Wer sie ist, dass wüsste Lady Mechanika auch gern. Und zudem, wer ihre Arme durch mechanische Gliedmaßen ersetzt hat. »Teils Mensch« – »Teils Maschine« und ohne jegliche Erinnerung an ihre Vergangenheit betätigt sie sich in London als Ermittlerin. Immer auf der Suche nach Informationen zu ihrem Background.

Die Story beginnt, ein Jahr vor Einsetzen der eigentlichen Geschichte. In einer dunklen Gasse jagt Mechanika ein Wesen mit maschinellen Körperteilen, in der Hoffnung eine Verbindung zu ihrem eigenen Schöpfer zu finden.
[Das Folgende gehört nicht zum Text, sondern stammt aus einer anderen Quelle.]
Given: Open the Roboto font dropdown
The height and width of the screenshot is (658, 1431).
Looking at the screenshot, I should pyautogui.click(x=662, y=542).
Doch noch bevor das vermeintliche Monster der Dame die ersehnten Antworten liefern kann, wird es erschossen. Verantwortlich dafür sind die Handlanger des unheimlichen Lord Blackpool, dessen Firma Blackpool Armaments im weiteren Verlauf eine undurchsichtige Rolle spielt.

Ein ganzes Jahr später. Ein Mädchen mit künstlichen Armen flieht vor ihren Verfolgern durch einen dunklen Wald, bevor es am Bahnhof von Mechanika City tot zusammenbricht. Seine Leiche wird in das Ministerium für Gesundheit gebracht. Unsere Heldin wittert einen Zusammenhang zwischen der Verstorbenen und ihrer eigenen Person. Um die junge Frau zu untersuchen, bricht sie in die Institution ein. Da ist sie jedoch nicht die Einzige: Lord Blackpool und seine Gefolgschaft versuchen ebenfalls die Tote in die Finger zu bekommen. Darunter Katherine Winter, die Mechanika einmal nahestand, mittlerweile aber zu einer erbitterten Gegnerin geworden ist. Sowie ein mysteriöser Dritter, Mr. Cain, der einst als Forscher zu Blackpools Entourage zählte. Die Spur führt schließlich zum Cirque du Romani, in dem das tote Mädchen gelebt haben muss. Deren Bewohner sind der halbmechanischen Lady zuerst nicht wohl gesonnen. Ob sie sich als weitere hilfreiche Gefährten herausstellen werden? Wie jede gute Heldin verfügt auch Lady Mechanika über einen Sidekick. Doch während sie gegen monströse Gestalten kämpft, bekämpft ihr offensichtlich einziger Verbündeter Lewis seine Dämonen mit Alkohol. Der teilweise unbeholfene Erfinder steht ihr auch in brenzligen Situationen zur Seite. Am Ende des ersten Bandes befinden sich die beiden auf der Mechani-Con, wo atemberaubende Erfindungen vorgestellt werden. Ein humorvoller Dialog zwischen den Protagonist_innen läutet das offene Ende ein, denn noch ist nicht ersichtlich, welchen Plan Mechanikas Gegner verfolgen und wofür sie die mechanische Leiche benötigen.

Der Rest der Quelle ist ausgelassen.